== Input material ==
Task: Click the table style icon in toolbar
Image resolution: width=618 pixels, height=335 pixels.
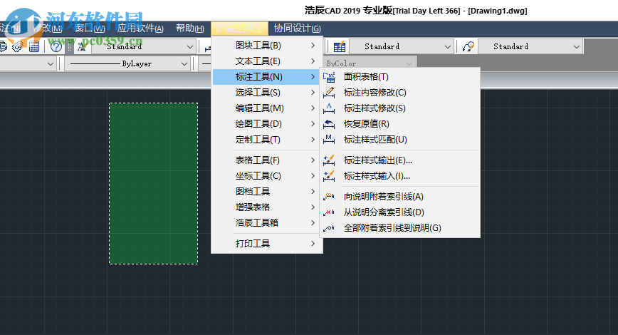Action: [340, 46]
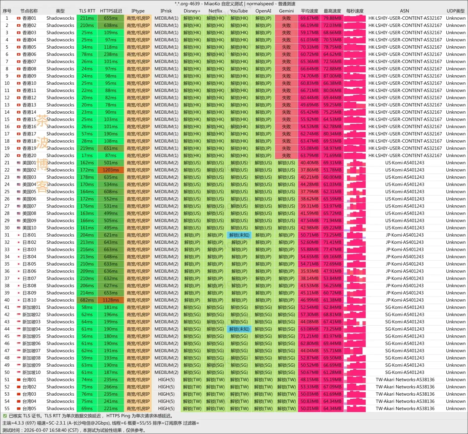
Task: Click the 平均速度 column header
Action: (x=309, y=11)
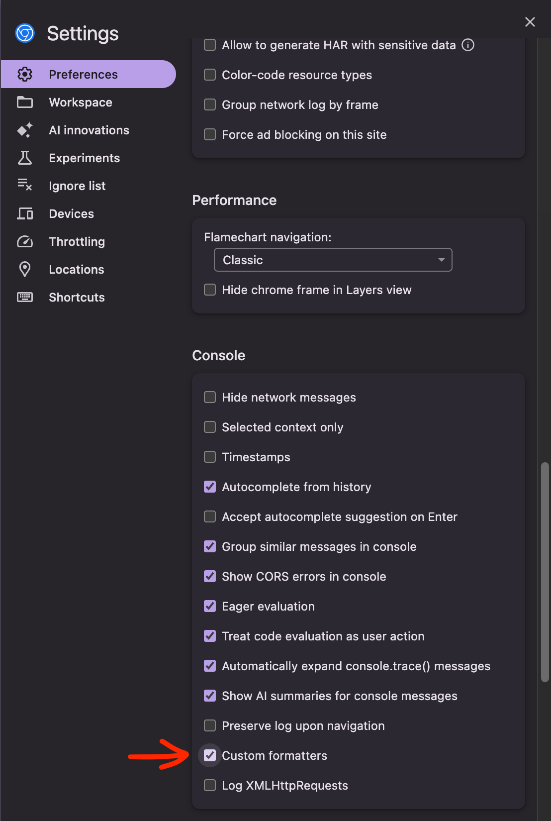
===
**What is being asked:**
Gather every line above that contains the word "Click", treating uppercase and lowercase as different.

**Solution for this problem:**
Task: Click the table style icon in toolbar
Task: Click the 平均速度 column header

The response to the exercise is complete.